Sans doute, M. Croce, auquel beaucoup reprochent des allures dédaigneuses et agressives, est très souvent combattu et avec vivacité, ce qui n’est pas une marque d’indifférence. On lui reproche aussi une intolérance allant jusqu’à un appel à une nouvelle inquisition mise au service de la libre pensée ; mais ce qui nous intéresse davantage, c’est de relever chez lui ce qu’on peut bien y qualifier d’hégélianisme national.
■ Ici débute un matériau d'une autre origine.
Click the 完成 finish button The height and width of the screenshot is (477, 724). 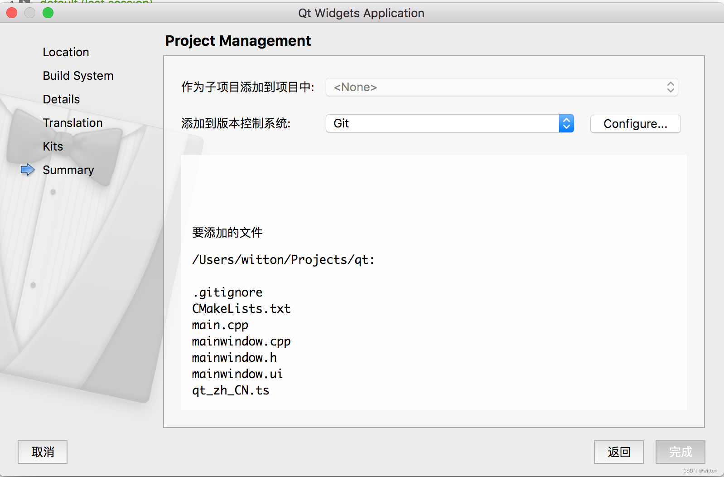point(680,452)
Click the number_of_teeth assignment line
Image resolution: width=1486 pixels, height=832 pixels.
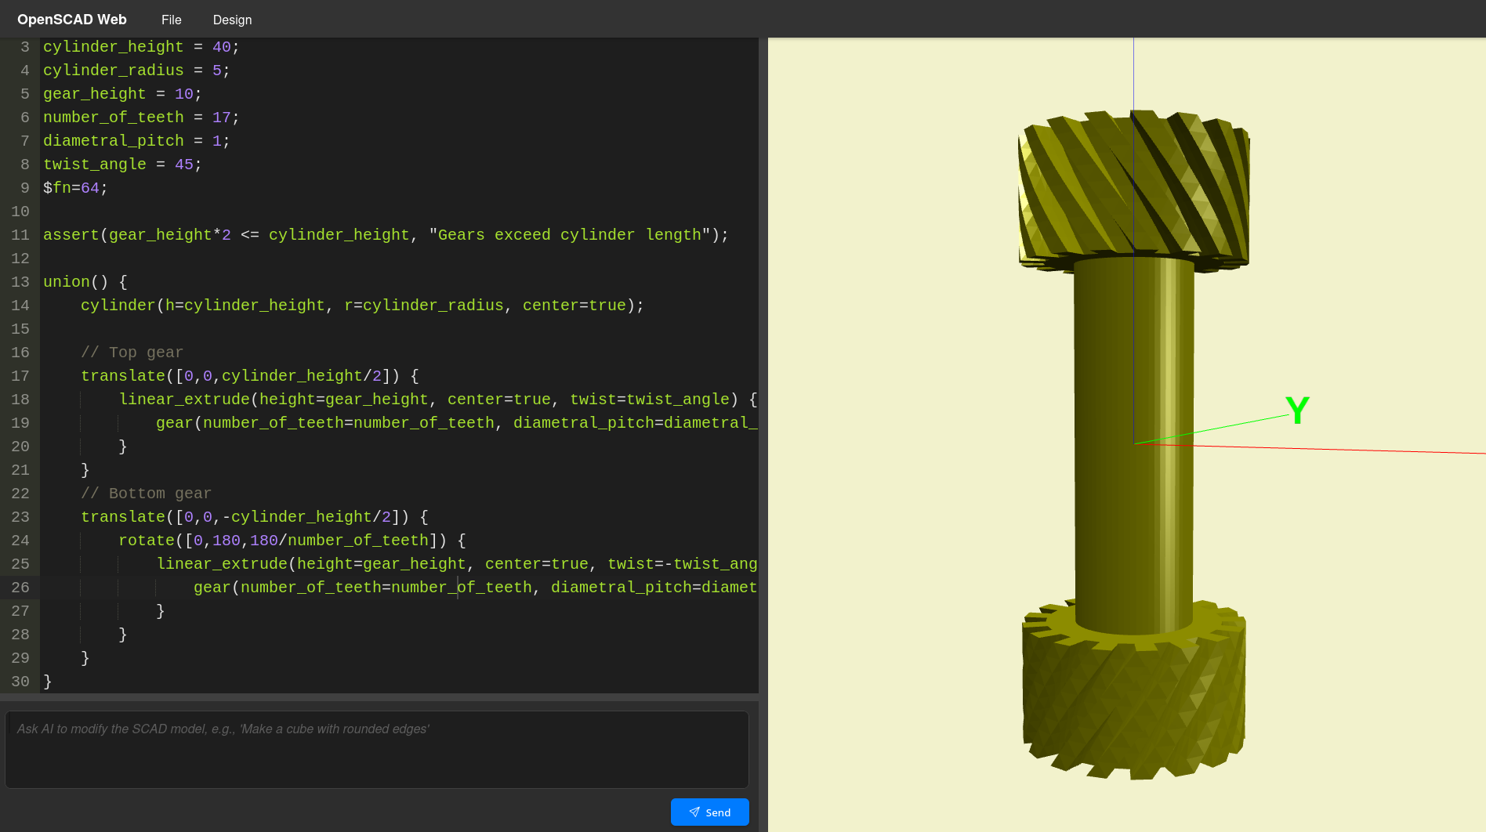pyautogui.click(x=113, y=117)
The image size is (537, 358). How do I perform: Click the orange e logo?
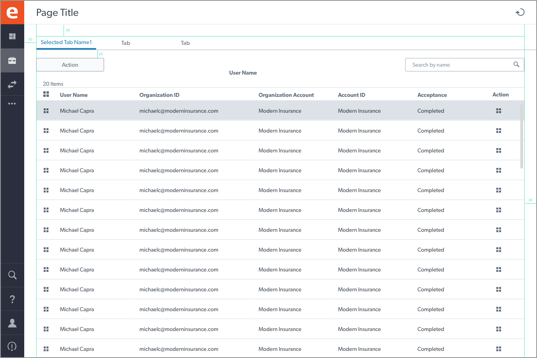(12, 12)
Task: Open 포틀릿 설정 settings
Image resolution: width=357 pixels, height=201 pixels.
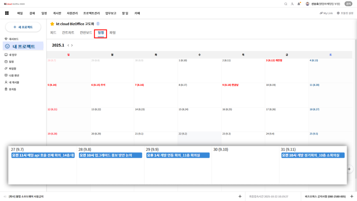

Sur quoi nous guider ? se demande M. Croce[2]. Sur le fait ? Mais il est souvent accidentel et ne recevra sa signification que de l’ensemble où il s’imposera… plus tard ! Des lois sociales ? Mais elles ne peuvent être que l’effet des activités individuelles. « La nature » est « un produit de la pratique de l’homme et, ce n’est que lorsque celui-ci oublie comment il y est parvenu, qu’il trouve en face de lui ce quelque chose d’étranger qui le terrifie par un aspect de mystère impénétrable. » Entre le présent qui se fait ou se défait et le lendemain qui, une fois fait, s’impose, quelle règle donc adopter ? Avant tout, agir, sans s’embarrasser de prétendues lois étrangères, et surtout de lois supérieures. Le dessein et l’exécution ne font qu’un : l’homme agit en changeant à chaque instant de dessein, parce que change à chaque instant la réalité qui est la base de son action. Si tout va bien, il n’y a qu’à continuer ; s’il y a un obstacle, à s’arrêter. L’homme doit donc être comme un discobole qui après avoir, — selon son inspiration, — lancé son disque, regarde où il va, ou encore comme un homme qui se jette d’abord à l’eau et ensuite se dirige d’après la vague. « S’il faut donc une philosophie antérieure à l’action, c’est celle qui délivre des hésitations, des calculs, des prévisions. La règle suprême est qu’il faut sortir de la règle, c’est-à-dire « affranchir le cas individuel qui, en tant que tel, est toujours irrégulier. »

Tel est ce mélange de scepticisme et de résolution, servi par une érudition considérable et une dialectique qui, pour être un peu alourdie par trop de citations et de références, n’en est pas moins très incisive et ne laisse pas trop rêver, dans le sommeil de leur incertain dogmatisme, les amateurs d’idéalités et de valeurs abandonnés à l’enthousiasme, si facile à retourner, d’un chacun. Ce n’est pas seulement dans nos recherches d’école, dans nos controverses pacifiques sur le contingent et sur l’intuition, ou sur l’essence du mysticisme, que l’Italie a beaucoup à nous apprendre. Qu’elle nous apprenne notamment à profiter de ses leçons, pour surveiller, nous aussi, dans le conflit de nos intérêts, les jets du discobole. Dans une édition anglaise de Machiavel (Oxford, 1891) je lis cette phrase du comte Sclopis (un disciple attardé des Rosmini, des Gioberti et des Rossi) : « Il m’a été pénible de voir le gouvernement provisoire de la Toscane, en 1859, le lendemain du jour où le pays recouvrait sa liberté, publier un décret portant qu’une édition complète des œuvres de Machiavel serait faite aux frais de l’Etat. »


HENRI JOLY.

  1. On y trouve cependant un enseignement qui est absent des universités françaises et de beaucoup.d’autres, c’est l’enseignement du Droit ecclésiastique.
  2. Voir surtout son livre : Philosophie de la pratique. Alcan.